Digamos que hay dos tipos de prohombres. El término suena viejuno y machirulo pero no encuentro otro para señalar a la figura, generalmente masculina, que se cree llamada a conducir a la humanidad, o a la parte que le toca, hacia un horizonte paradisíaco que siempre está un poco más allá al cabo de cada etapa. Convengamos, pues, en que hay dos clases de prohombres. Uno, el más frecuente, permanece apegado a la realidad, emboscado en las circunstancias, y es tenaz, paciente, anodino y de emotividad apagada. El otro carácter es volátil, brillante, oportunista e imposible de confundir en el paisaje. El topo y el halcón. Ambos escriben cuidadosamente sus memorias mientras actúan cada día. El primero lo hace cuando ha acabado la jornada, en un cuaderno de tapas de hule, para ser publicado cuando se retire o muera. El segundo no las escribe, las dicta empuñando un megáfono ante sus seguidores en la plaza pública. Para el primero, la historia es un adversario espeso y duro al que hay que torcer el brazo sabiendo que nunca estará mucho tiempo vencido en la lona. Para el segundo, la historia es un trampolín donde hacer piruetas tan deslumbrantes que tapen el sol que las ilumina. Ya habrán adivinado que don Pablo Iglesias es, o era, un prohombre del segundo tipo.

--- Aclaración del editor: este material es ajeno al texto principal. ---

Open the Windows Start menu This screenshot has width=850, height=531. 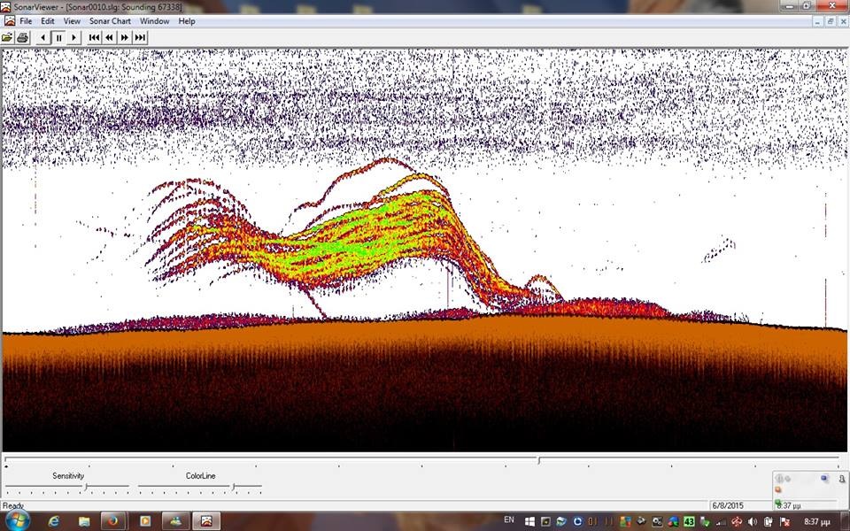18,520
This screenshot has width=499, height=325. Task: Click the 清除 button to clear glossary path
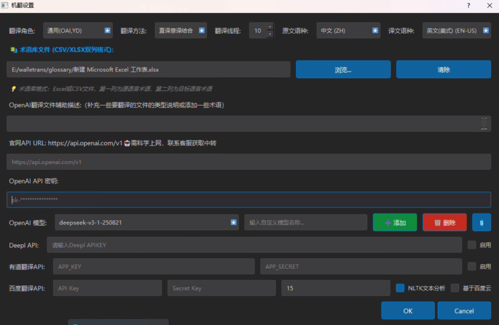point(443,69)
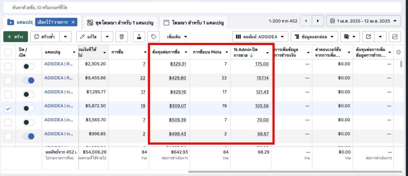Viewport: 408px width, 176px height.
Task: Click the 'แก้ไข' edit button
Action: click(x=88, y=37)
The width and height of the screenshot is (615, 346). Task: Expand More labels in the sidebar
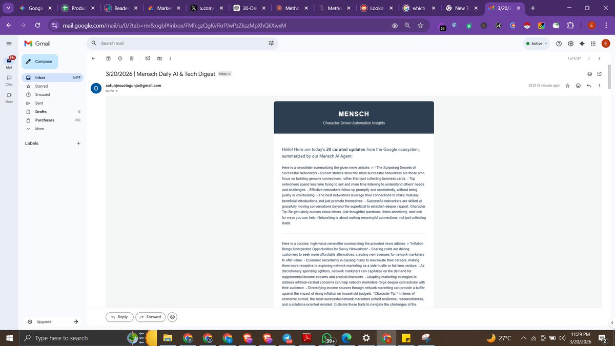[39, 129]
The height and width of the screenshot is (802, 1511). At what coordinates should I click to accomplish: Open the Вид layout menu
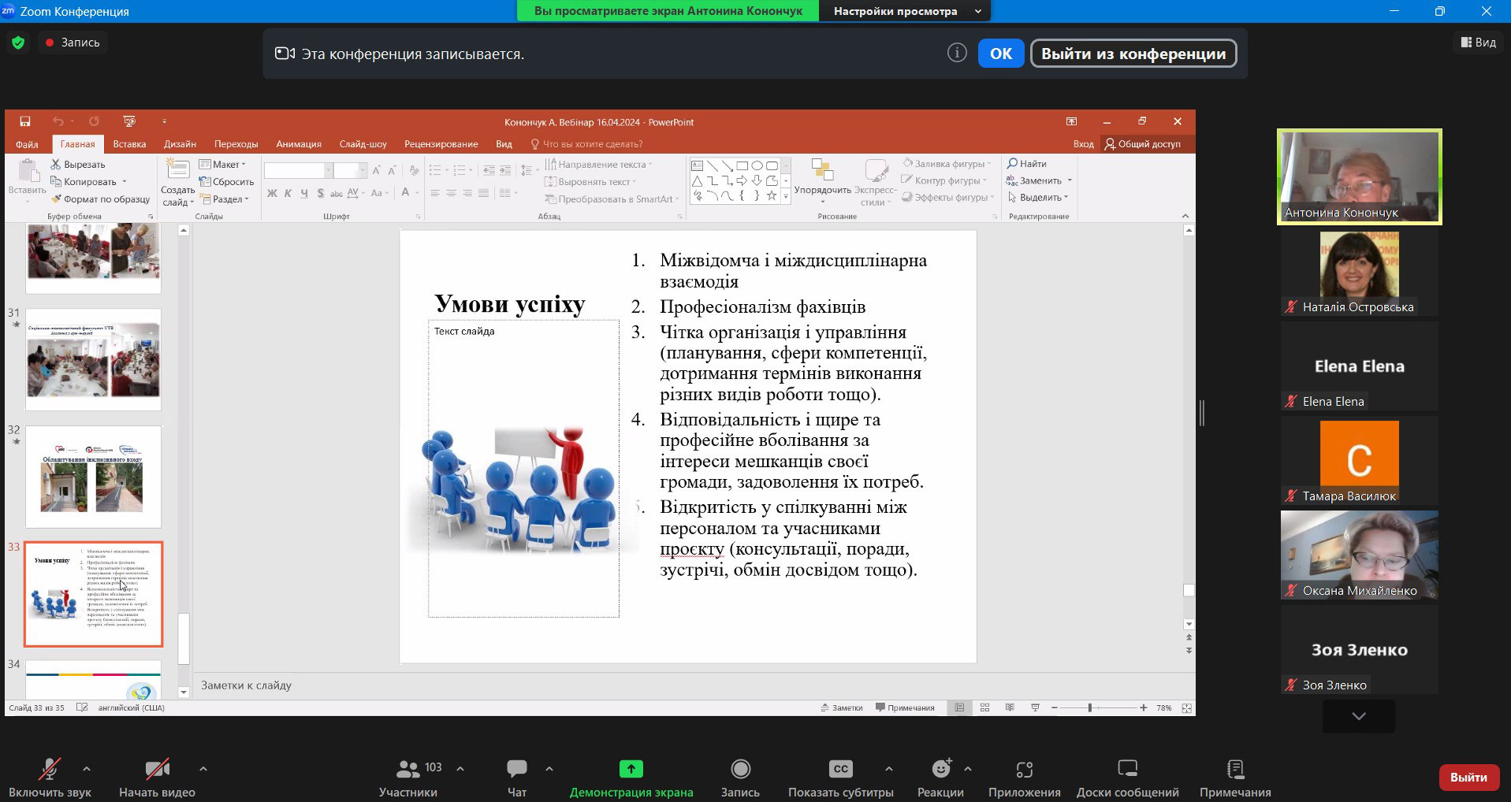[x=1478, y=43]
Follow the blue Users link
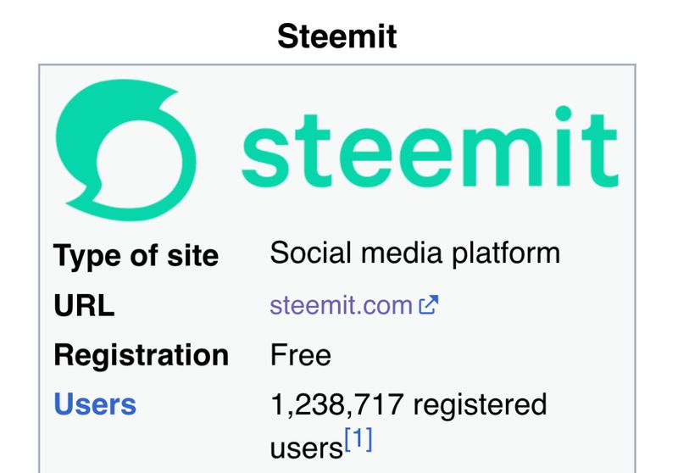The image size is (678, 473). pos(95,404)
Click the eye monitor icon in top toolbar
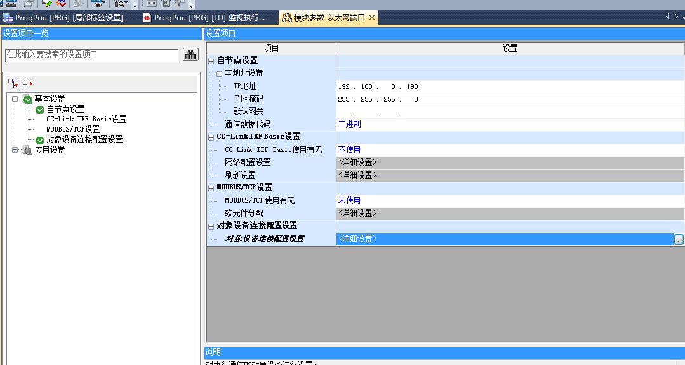Screen dimensions: 685x365 [97, 4]
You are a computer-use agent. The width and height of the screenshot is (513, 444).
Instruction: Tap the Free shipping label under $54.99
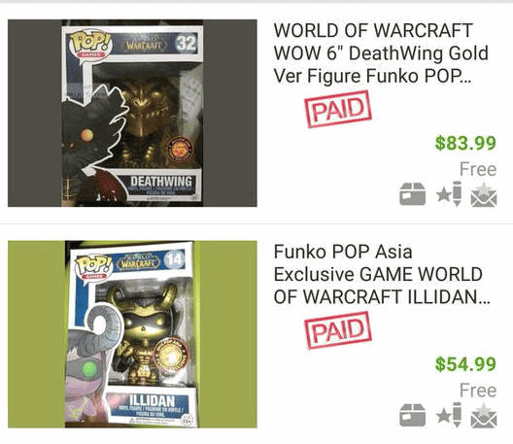click(478, 391)
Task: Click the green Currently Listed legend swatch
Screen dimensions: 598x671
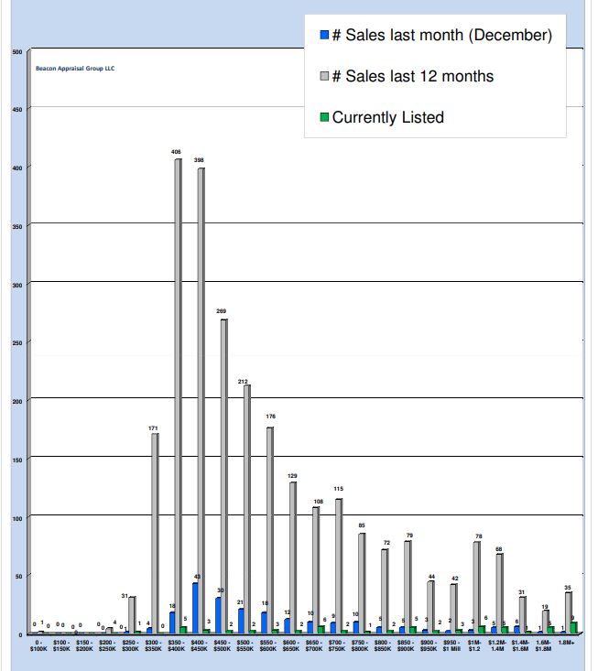Action: click(x=323, y=118)
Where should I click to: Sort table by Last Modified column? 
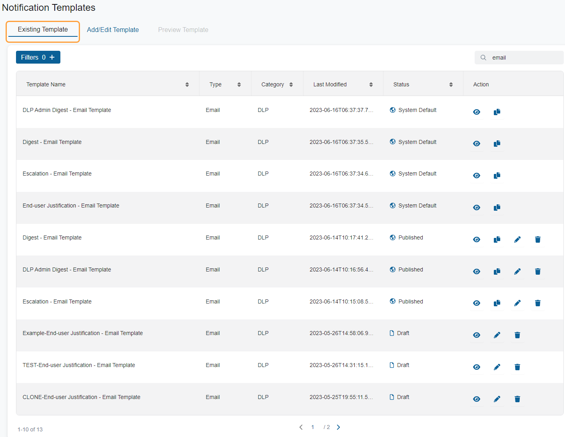point(371,84)
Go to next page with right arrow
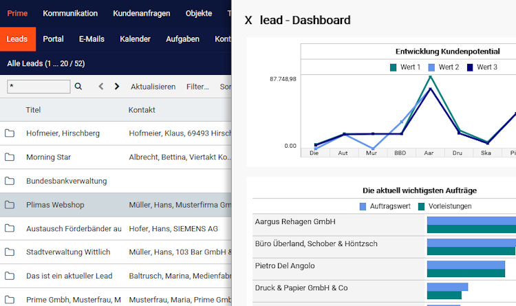The height and width of the screenshot is (306, 516). 116,86
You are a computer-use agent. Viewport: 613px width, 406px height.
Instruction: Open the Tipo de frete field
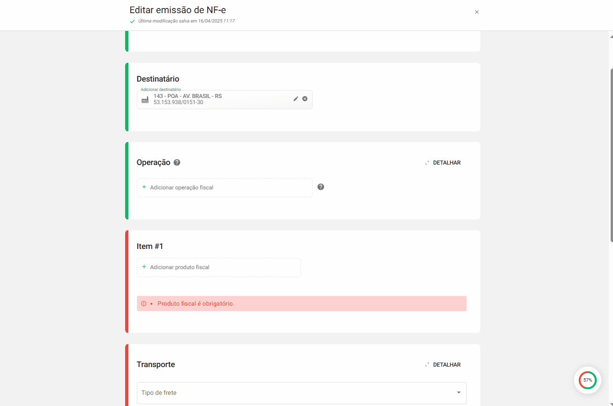(295, 392)
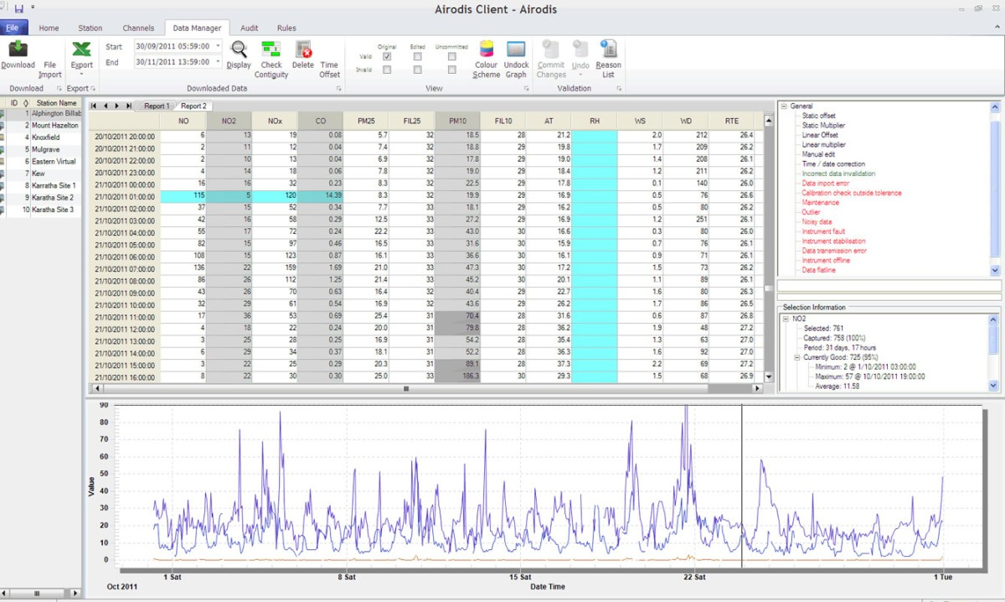
Task: Open the End date dropdown
Action: click(x=218, y=61)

En su discurso de despedida, impactante como todas sus intervenciones públicas, el ya ex líder podemita argumentó su retirada con dos razones que, en efecto, definen su carácter y su destino, a saber: una, su liderazgo ya no suma y dos, su figura se había convertido en un poderoso señuelo para cohesionar y movilizar a sus adversarios. Es imposible resumir con más exactitud su legado, y que lo reconozca él mismo sin subterfugios ni excusas le honra, si no fuera porque va en su carácter escribir su epitafio cuando ya está muerto. Don Iglesias estimulaba a sus enemigos y desconcertaba a sus amigos. Este gusto, que diríamos circense, por el espectáculo y el riesgo ya lo detectó este escribidor en el primero y único mitin de esta formación al que asistió, hace seis años (perdón por la autocita y lamento haber tenido razón).

Don Iglesias deja tras de sí, una victoria aplastante de la derecha en cuyas filas se encuentran quienes le hostigaron sin tregua y le amenazaron con plomo, un gobierno de coalición en precario y una organización partidaria hecha añicos, descabezada y probablemente desmoralizada cuando se ve abandonada por la pila eléctrica que le daba vida. Y entonces, ¿qué queda? Pues, más o menos, lo mismo que había cuando el dimisionario irrumpió en la política: una derecha escorada a su extremo, un pesoe reumático y un espacio a su izquierda con deseos transformadores que no encuentra la fórmula programática y orgánica para hacerlos realidad. La mariposa muere sin que sepamos para qué sirve su rutilante aleteo en el jardín.